Records for this task section start

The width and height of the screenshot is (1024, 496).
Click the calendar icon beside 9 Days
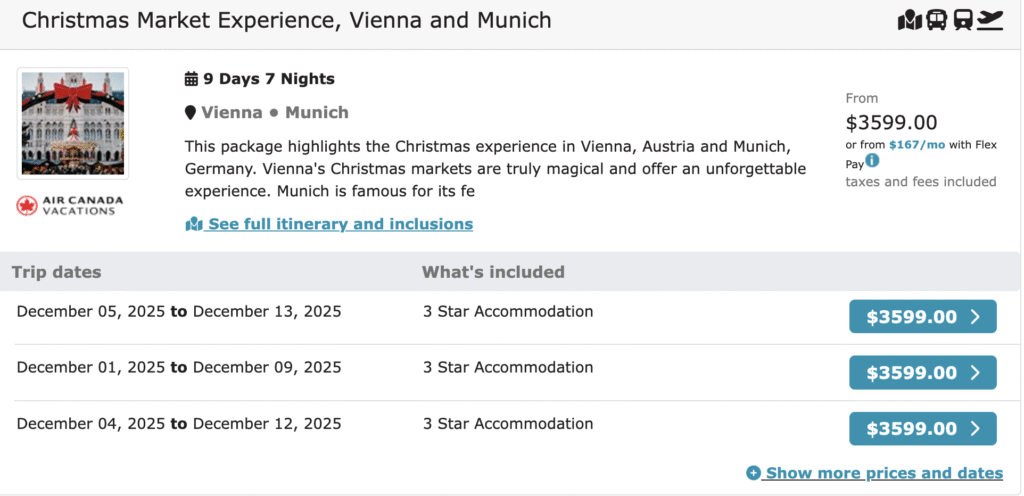tap(192, 79)
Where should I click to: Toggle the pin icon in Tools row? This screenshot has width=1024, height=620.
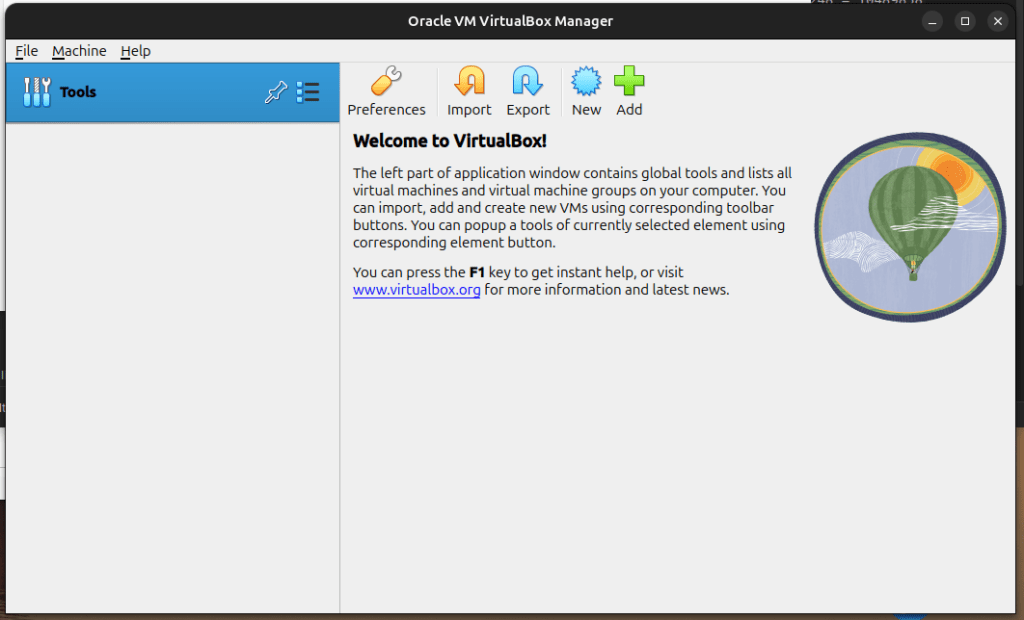[275, 92]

Records for this task section end

- What the exercise asks
Keep the pictures out of the copy and write out the data exactly as it stands.

- Finished task
The width and height of the screenshot is (1024, 496).
Click the calendar icon beside 9 Days
tap(192, 79)
Where should I click to: Toggle the pin icon in Tools row? This screenshot has width=1024, height=620.
[275, 92]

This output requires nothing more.